… liegt im Auge des Betrachters. In unserer Interviewreihe „Mein perfektes Zuhause“ befragen wir regelmäßig Personen aus dem Metier des Baus oder darüber hinaus, was für sie das perfekte Zuhause ausmacht.
Über das mehrfach ausgezeichnete Projekt „Casa Rossa“ in Chemnitz wurde schon viel geschrieben und berichtet. Das ursprünglich 1910 errichtete Gründerzeitgebäude auf dem Chemnitzer Sonnenberg, das über Jahrzehnte lang dem Verfall überlassen war und nur durch eine Zwangsersteigerung gerettet werden konnte, ist ein besonderes Beispiel für „Bauen im Bestand“. Besser als mit den Juryworten des Heinze Awards, bei dem die Casa Rossa den Sonderpreis Nachhaltigkeit 2020 erhielt, lässt sich das Projekt kaum zusammenfassen:
„Mit wenigen, intelligenten Interventionen kreierten […] [bodensteiner fest Architekten BDA] ein einzigartiges und faszinierendes Wohnhaus, dessen architektonische Idee weit über seinen alltäglichen Zweck hinausreicht. Aus der Sensibilität ihrer Eingriffe in den Bestand spricht die klare architektonische Auffassung der Planer, welche sich ganz aus dem Respekt vor dem physischen und kulturellen Gehalt der vorhandenen Substanz speist und zugleich einer langfristigen Nutzbarkeit verpflichtet ist. […] Die Jury empfindet die Casa Rossa als beispielhaften Beitrag einer im eigentlichen Sinn nachhaltigen Baukultur. Also einer typologisch orientierten Bauweise, die materiell wie ästhetisch eine wirklich dauerhafte Nutzung anstrebt und sich anstelle technischer Lösungen an den einfachen Möglichkeiten und Qualitäten der bestehenden Bausubstanz orientiert.“ […]

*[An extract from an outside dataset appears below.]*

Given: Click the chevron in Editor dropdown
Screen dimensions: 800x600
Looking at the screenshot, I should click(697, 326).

Wir von Bricks Don’t Lie – neben zahlreichen anderen Preisen war die Casa Rossa 2022 beispielweise auch für den Brick Award nominiert – wollten wissen, welcher Kopf hinter einer Herangehensweise wie dieser steckt. Gemeinsam mit Architektin Annette Fest war es Christian Bodensteiner, der als Architekt, Bauherr, und letztlich nun als Vermieter der Casa Rossa, das Projekt entdeckte, vorantrieb und in seiner jetzigen Form 2020 zur Vollendung brachte. Wir wollten genauer wissen, wer dieser Mann ist, was ihn antreibt und was seine Arbeit und Überzeugung ausmacht.

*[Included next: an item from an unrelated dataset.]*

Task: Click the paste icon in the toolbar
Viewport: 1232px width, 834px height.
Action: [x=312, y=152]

Wir treffen Christian Bodensteiner an einem der wenigen strahlenden Apriltage 2022. Es ist kühl, als der Münchner, frisch aus seiner Heimatstadt in Chemnitz angereist, auf dem Sonnenberg aus seinem Auto steigt. Die Sonne erstrahlt die Fassaden der hübschen Gründerzeitgebäude in der Gießerstraße und verleiht der charakteristischen Ziegelfassade der Casa Rossa mit ihren roten Fenstern ein besonderes Flair. Nicht zum ersten Mal fällt uns das Gebäude ins Auge – lange vor unserem Treffen mit Christian Bodensteiner und das Bewusstsein um die architektonischen Schätze und Besonderheiten des Chemnitzer Sonnenberges fiel bei einem unserer Streifzüge durchs Viertel das Gebäude ins Auge. Die Ursprünglichkeit und Rauheit der Fassade durch die sichtbar gelassenen Ziegel. Die Schlichtheit und Großzügigkeit des Hauses durch schmucklose, sprossenfreie Fenster. Es fiel auf, es war anders, es war besonders.

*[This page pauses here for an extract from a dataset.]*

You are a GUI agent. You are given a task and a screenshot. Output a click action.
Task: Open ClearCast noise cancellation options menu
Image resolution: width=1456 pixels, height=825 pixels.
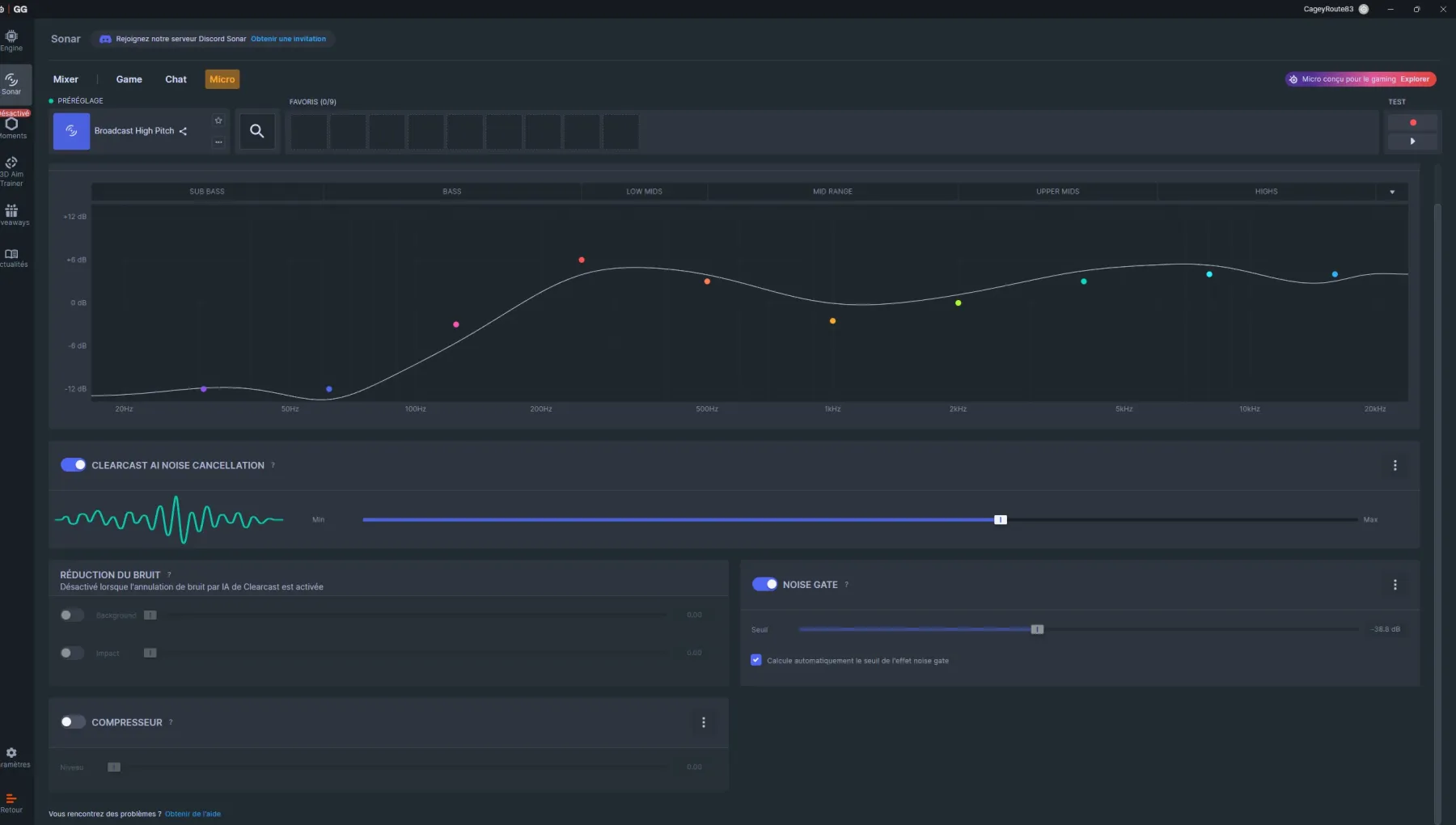point(1395,466)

Sowieso ist die Ziegelfassade und der Erhalt des extrem marode gewordenen Ziegelbaus in dieser Form sicher beispiellos. Gewürdigt wurde die Casa Rossa entsprechend 2021 mit dem Sonderpreis „Bauen im Bestand“ des Deutschen Ziegelpreises. Dieser zeichnet „herausragende Architektur und Ingenieurbaukunst aus, die aus energetisch vorbildlichen und gestalterisch überzeugenden Ziegelbauten besteht. Die Gebäude sollen dem nachhaltigen, Ressourcen schonenden Bauen verpflichtet sein und positiv zur Gestaltung des öffentlichen Raumes beitragen“, heißt es auf der Webseite des Deutschen Ziegelpreises.
Nun stehe ich wieder hier vor der Gießerstraße 41 mit seiner rauen und doch strahlenden Fassade – zusammen mit einem der beiden Neudenker und Neuerschaffer, mit seinem Substanzretter und kreativen Denker: Christian Bodensteiner.
Geboren 1966 studierte er ab 1987 Architektur an der Hochschule in München und arbeitete später bei Prof. Dr. Dr. h.c. Roland Rainer, Prof. Dr. h.c. Kurt Ackermann und Partner, bei lauber + wöhr architekten, sowie im Atelier Prof. Hubertus Menke. Ursprünglich eigentlich als Überbrückung gedacht, um schließlich das Studium des Industriedesigns aufzunehmen, stellte der junge Student jedoch rasch fest, dass das Architekturstudium genau das Richtige sei. Dieses „Langfristige“, wie er es beschreibt, sei im Gegensatz zum eher kurzlebigen, mehr den Moden unterworfenen Designthema genau sein Ding gewesen.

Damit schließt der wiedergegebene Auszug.